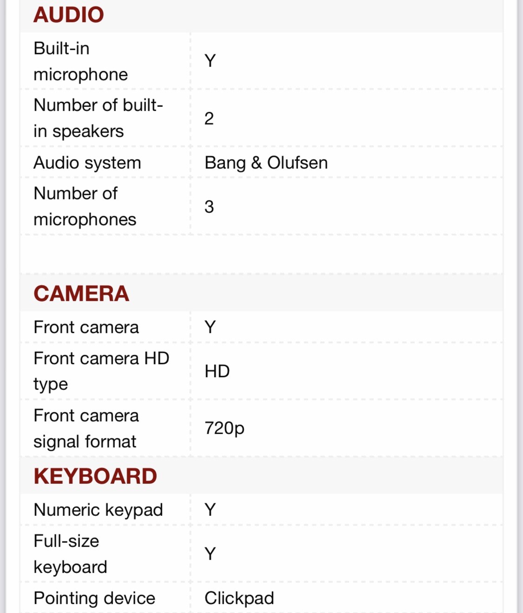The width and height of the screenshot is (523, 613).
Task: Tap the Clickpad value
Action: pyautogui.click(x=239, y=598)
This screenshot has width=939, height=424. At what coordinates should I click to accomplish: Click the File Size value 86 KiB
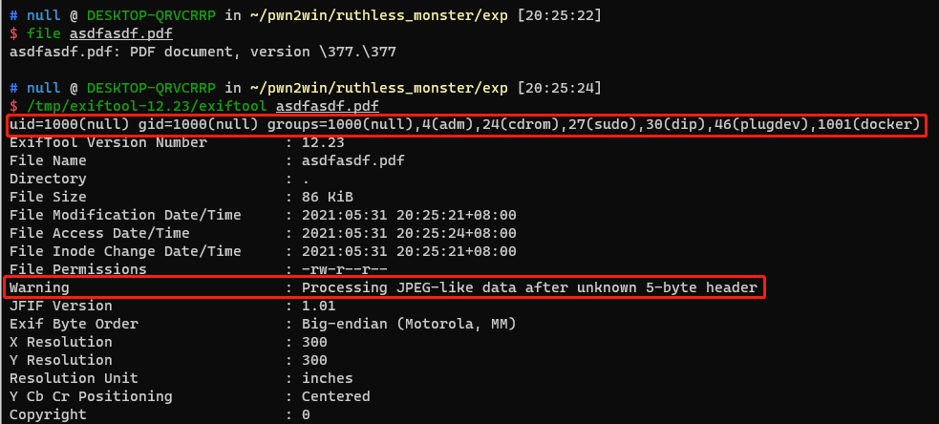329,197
+---+
What the task requires -> From the line with "This screenshot has" down to the last line of the entries above, set down every line exactly, apart from the pictures.

Exercise solution ->
This screenshot has width=939, height=424. At what coordinates should I click to accomplish: Click the File Size value 86 KiB
329,197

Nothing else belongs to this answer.